I wanted to post this work in progress. Before I moved to VT, I started restoring a boat with an old buddy who is an engineer and wooden boat builder. (If you are interested in seeing his stuff, send me an email or message. I don’t want to appear to be advertising for him. He builds 18’ wooden fishing boats that could be mistaken for being 100 years old, but he hides a lot of modern materials and techniques in them to make them hold up better.)
Anyway, last winter I was thinking of doing a kit boat and I asked this buddy which kit company he would recommend. He said, “Naw, don’t do that. I have a 1935 Old Town Square Stern that I stripped and never restored. It is worth about $75 in its current state. I will help you fix it in my shop.” So I couldn’t say “no” to such an offer from a real wooden boat guy and before I knew it I was buying 1950s era Sea Horse motors to restore along with it.
In fairness, this isn’t some kind of museum restoration. My buddy’s family bought this boat in 1968 for $10. When they picked it up, they had to dig the transom out of several years of mud. They fixed it and caught Muskie in it and wore it out. My buddy stripped it and got busy with kids and it sat in an outdoor shed for 20 years! The wood was brittle like straw when we pulled it out. So we are renovating more than restoring. Mainly, this is evident in the choices for hull covering: fiberglass rather than canvas, polyester in lieu of more traditional potting compounds and self-leveling gel coat for a very tough covering. And instead of a strict spar varnish interior we went with more durable finish.
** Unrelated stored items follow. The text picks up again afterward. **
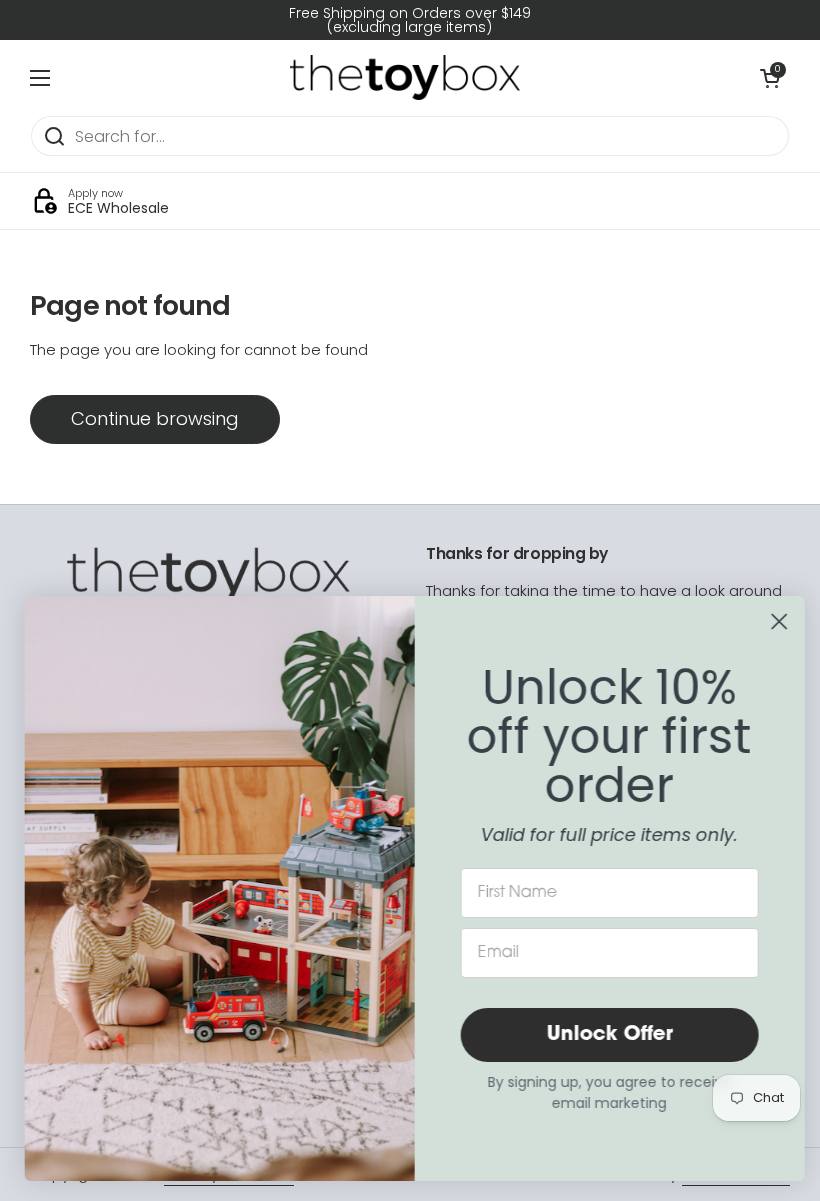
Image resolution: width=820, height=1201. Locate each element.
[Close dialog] (774, 621)
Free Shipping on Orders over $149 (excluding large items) (410, 20)
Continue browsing (155, 418)
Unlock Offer (605, 1035)
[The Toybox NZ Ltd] (405, 77)
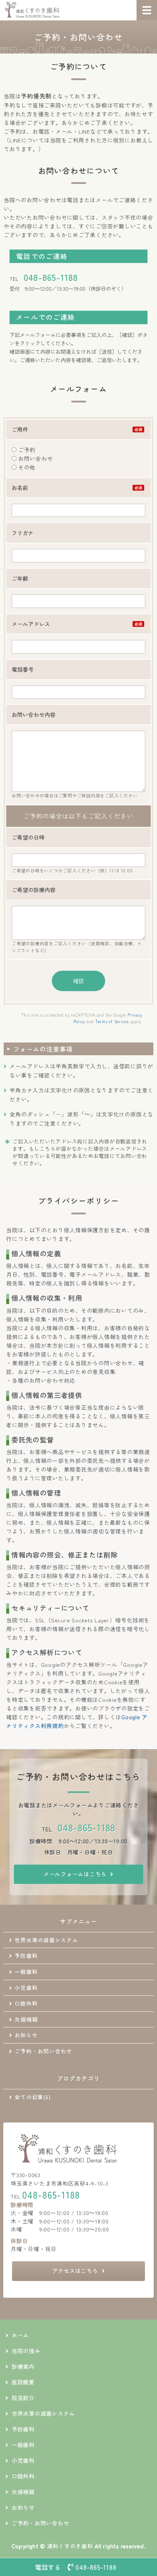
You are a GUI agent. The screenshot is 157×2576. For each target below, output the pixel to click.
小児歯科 (26, 1987)
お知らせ (26, 2035)
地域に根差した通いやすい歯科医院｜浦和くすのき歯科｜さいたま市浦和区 (46, 10)
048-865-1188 (51, 276)
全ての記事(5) (32, 2097)
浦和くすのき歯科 (70, 2546)
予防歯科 (26, 1955)
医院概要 (23, 2382)
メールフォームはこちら (75, 1874)
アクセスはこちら (75, 2270)
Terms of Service (112, 1021)
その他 (25, 467)
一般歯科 (26, 1971)
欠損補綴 (26, 2019)
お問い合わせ (34, 458)
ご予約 (25, 449)
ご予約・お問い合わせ (43, 2051)
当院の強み (26, 2351)
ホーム (20, 2335)
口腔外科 (26, 2003)
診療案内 (23, 2366)
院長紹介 (23, 2398)
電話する (75, 2567)
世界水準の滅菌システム (46, 1940)
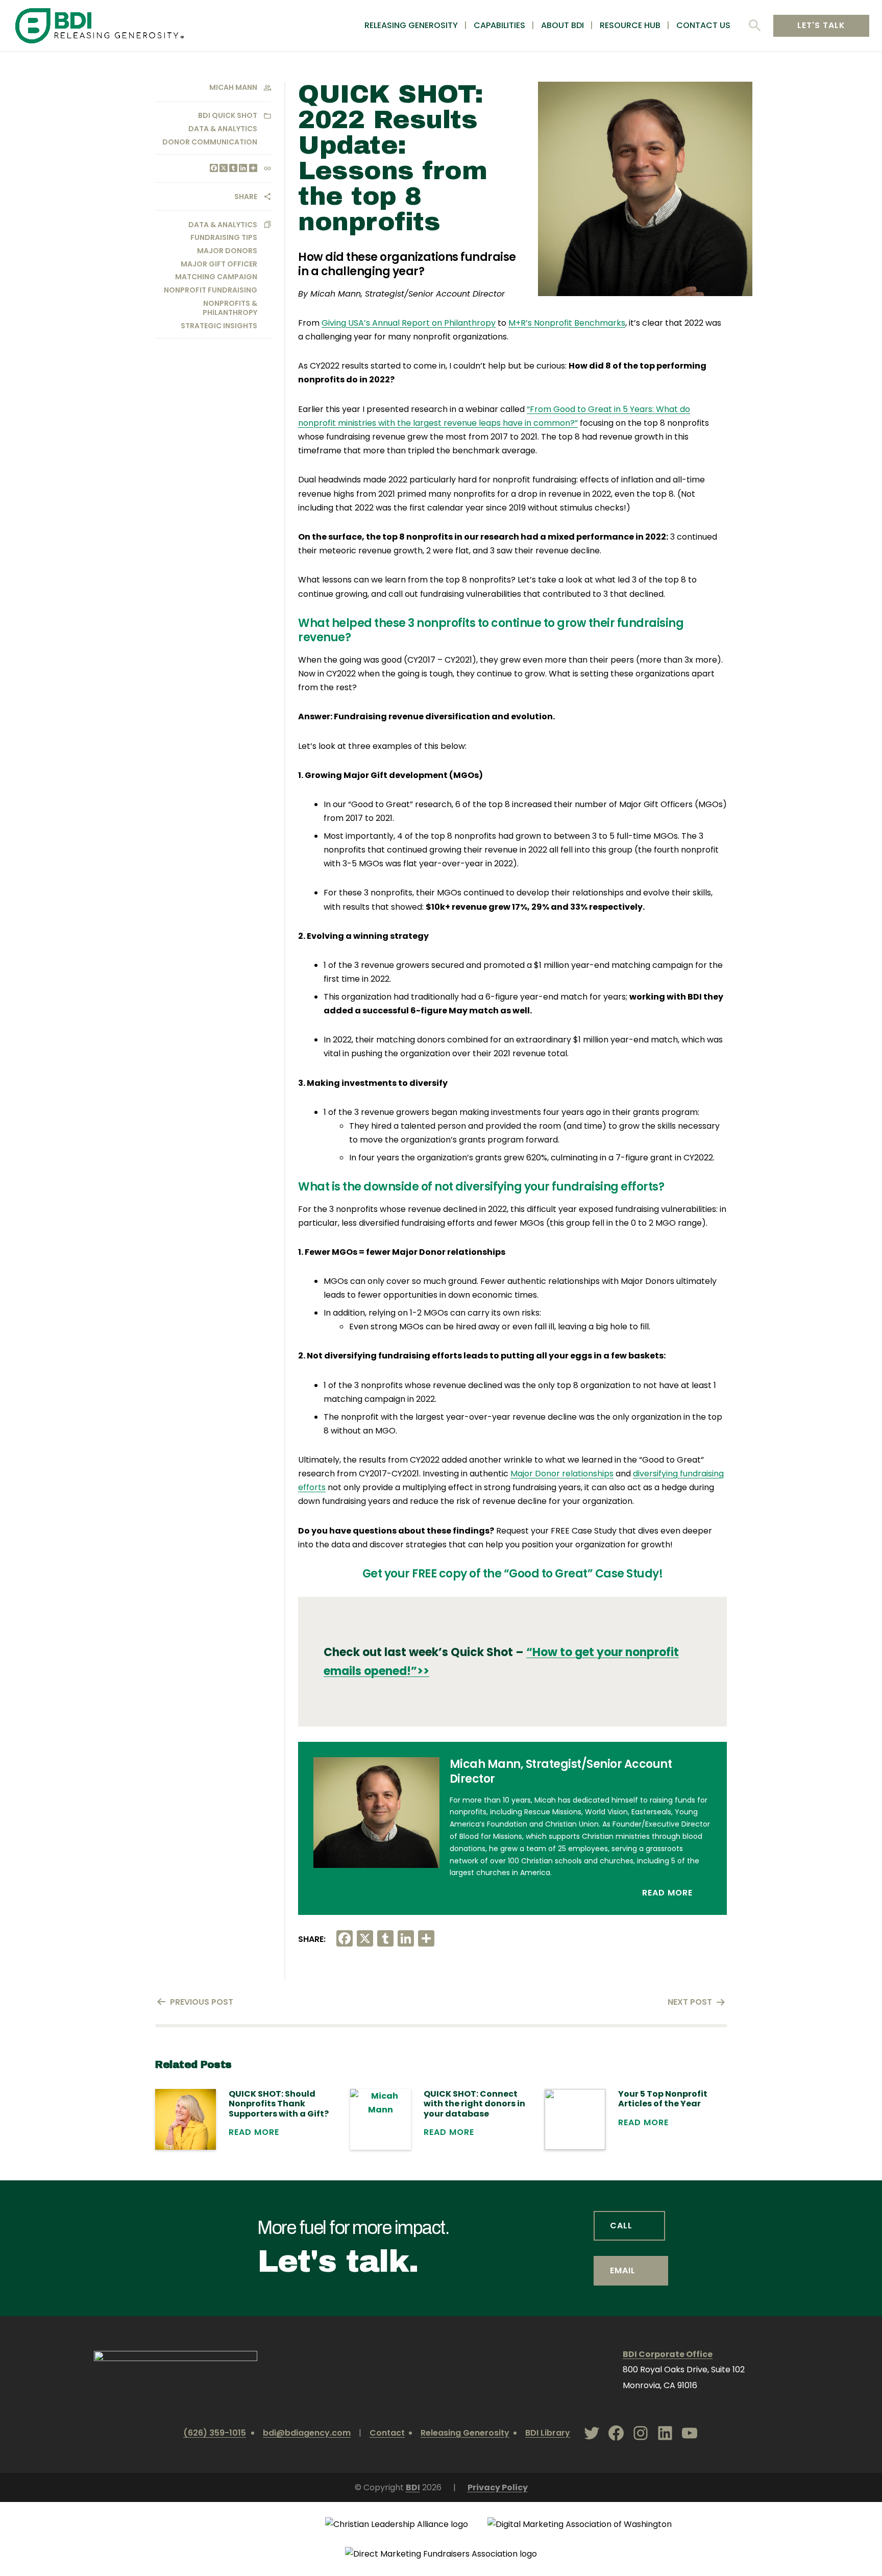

Anyway, the pics are over at picasa:
Here it is after a lot polishing on the gel coat.
This is about where we started.
After some work to bring the wood back.
Big front end repair work.
Refinished and polished (original) seat.
There is now a whole bunch of follow on wood work with rub rails and the skeg and then bright work. And many thanks to my buddy who has kept working on it in my absence.